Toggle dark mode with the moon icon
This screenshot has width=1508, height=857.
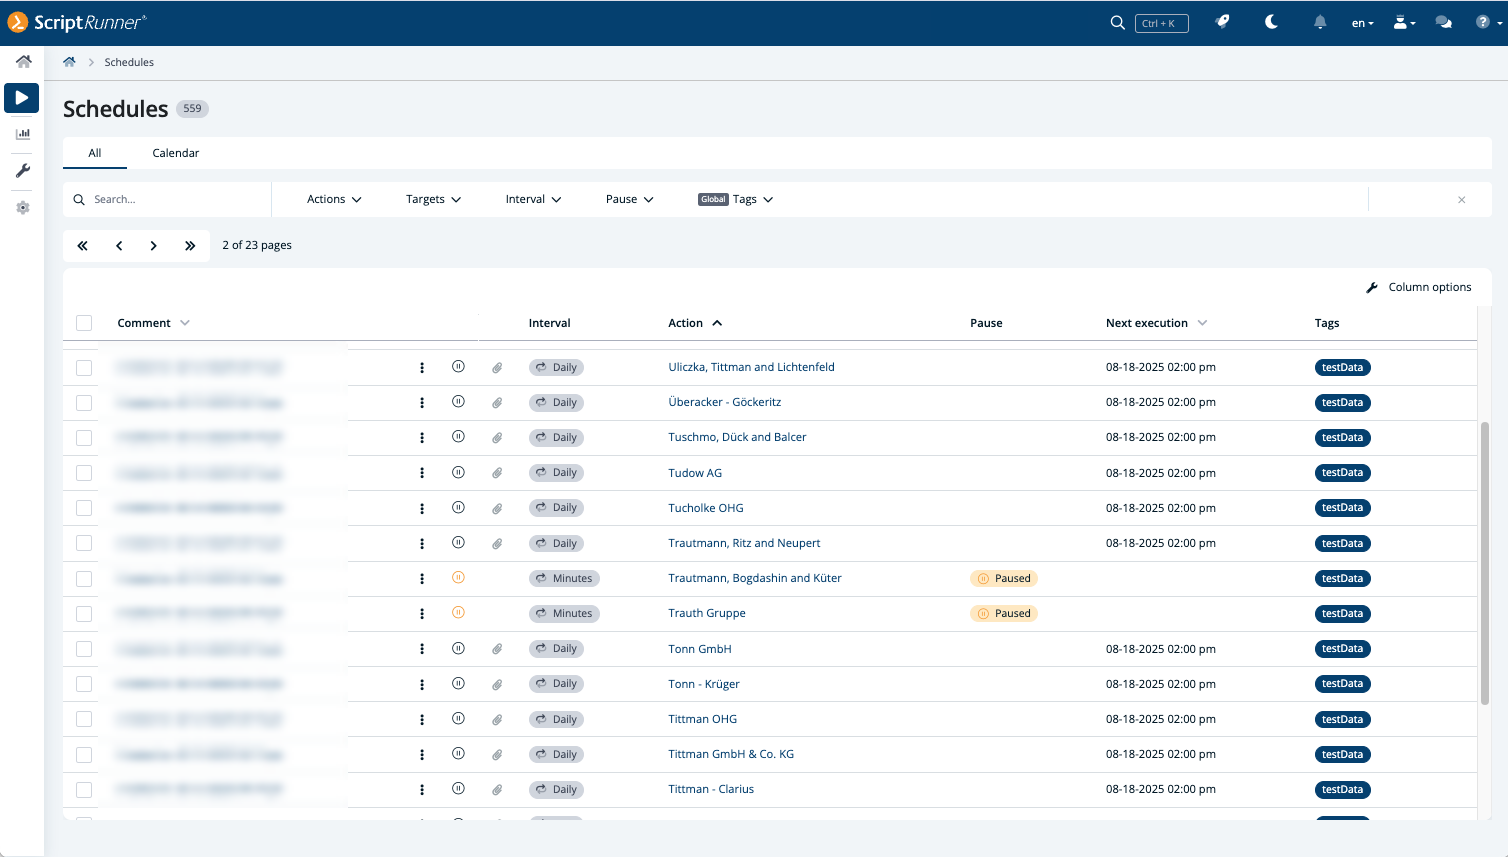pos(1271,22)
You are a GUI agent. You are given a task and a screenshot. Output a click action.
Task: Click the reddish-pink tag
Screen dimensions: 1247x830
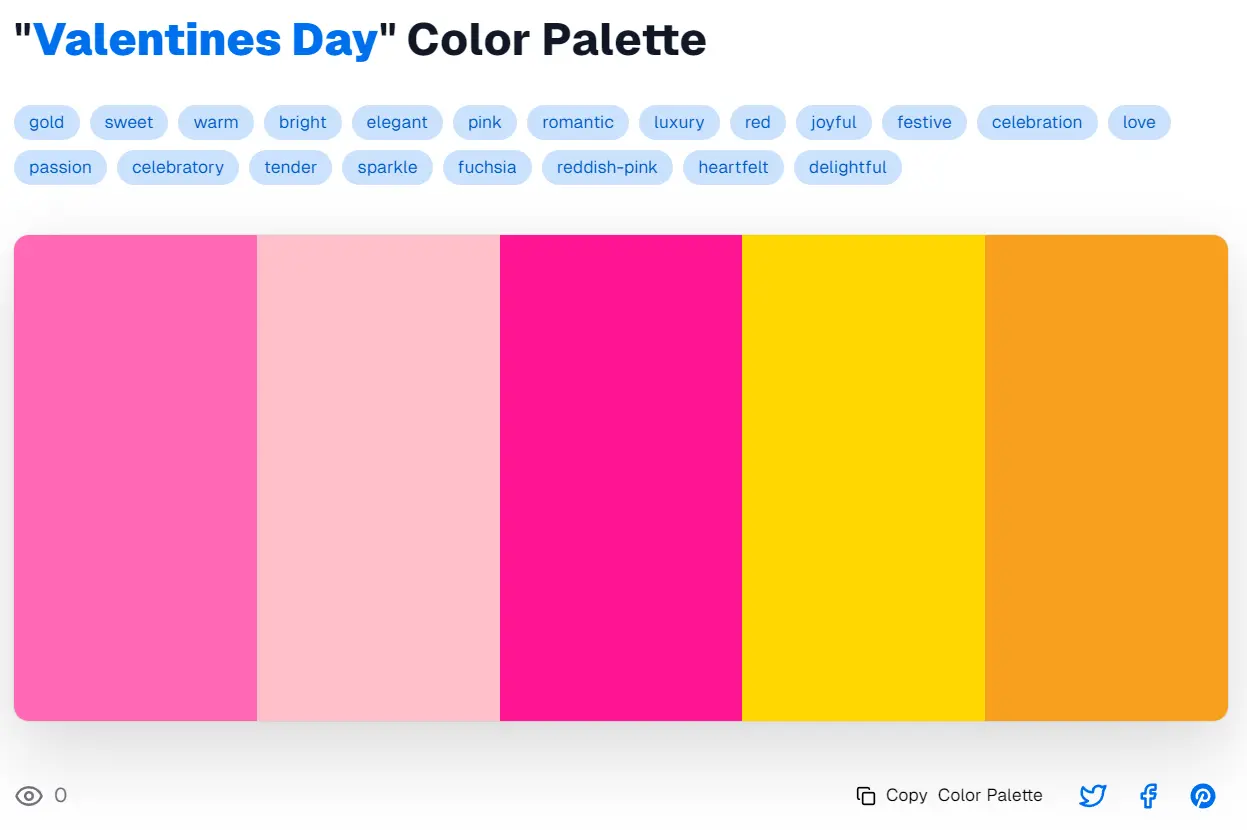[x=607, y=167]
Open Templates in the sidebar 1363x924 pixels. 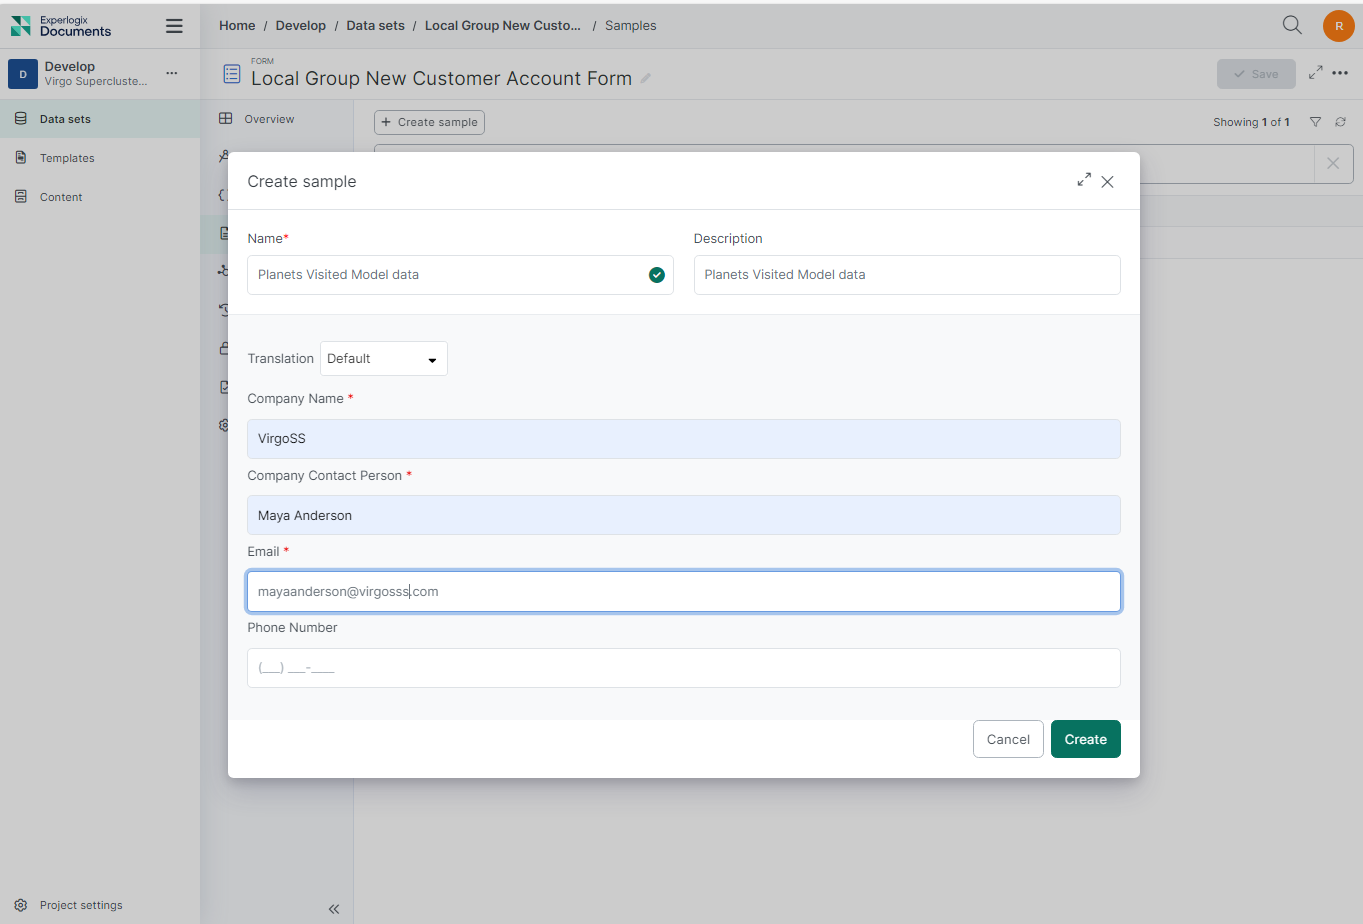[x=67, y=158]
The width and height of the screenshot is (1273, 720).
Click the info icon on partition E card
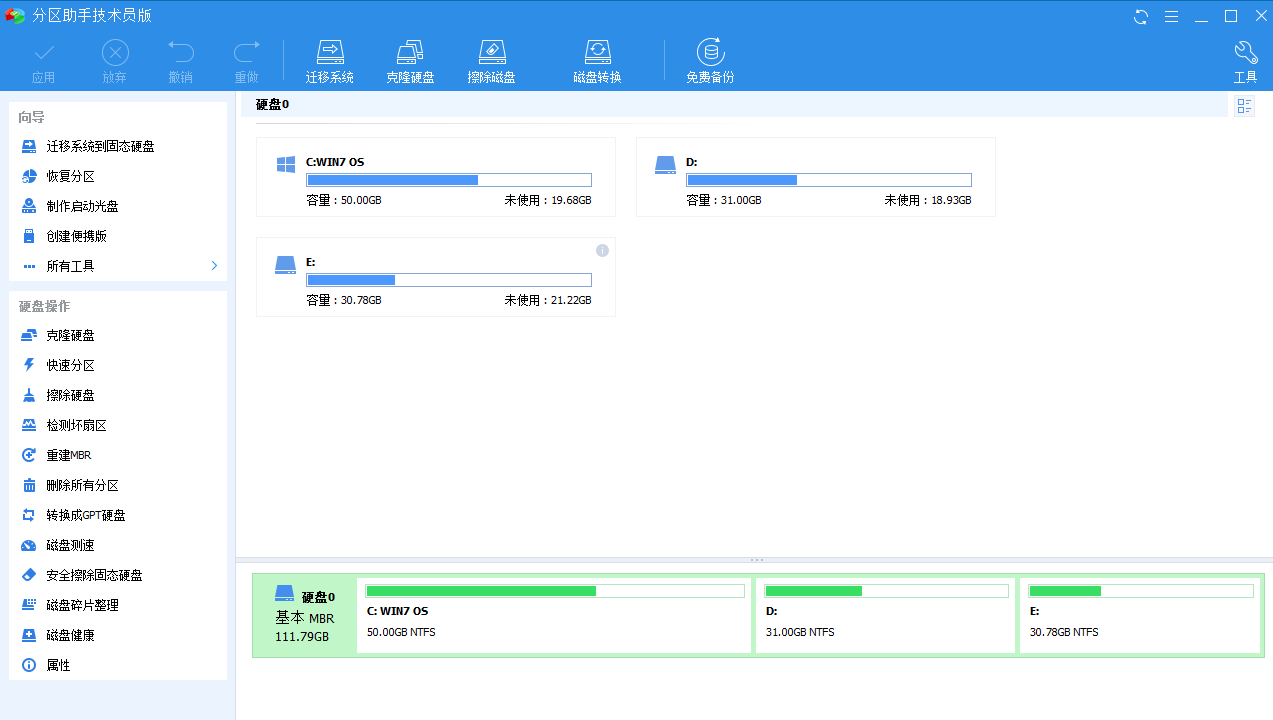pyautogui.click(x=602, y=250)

════════

Exercise aim:
Reproduce the records verbatim, starting at the line that contains "The width and" and ending at the end of the records. Omit the pictures from your copy.

Expected answer:
The width and height of the screenshot is (1273, 720).
Click the info icon on partition E card
pyautogui.click(x=602, y=250)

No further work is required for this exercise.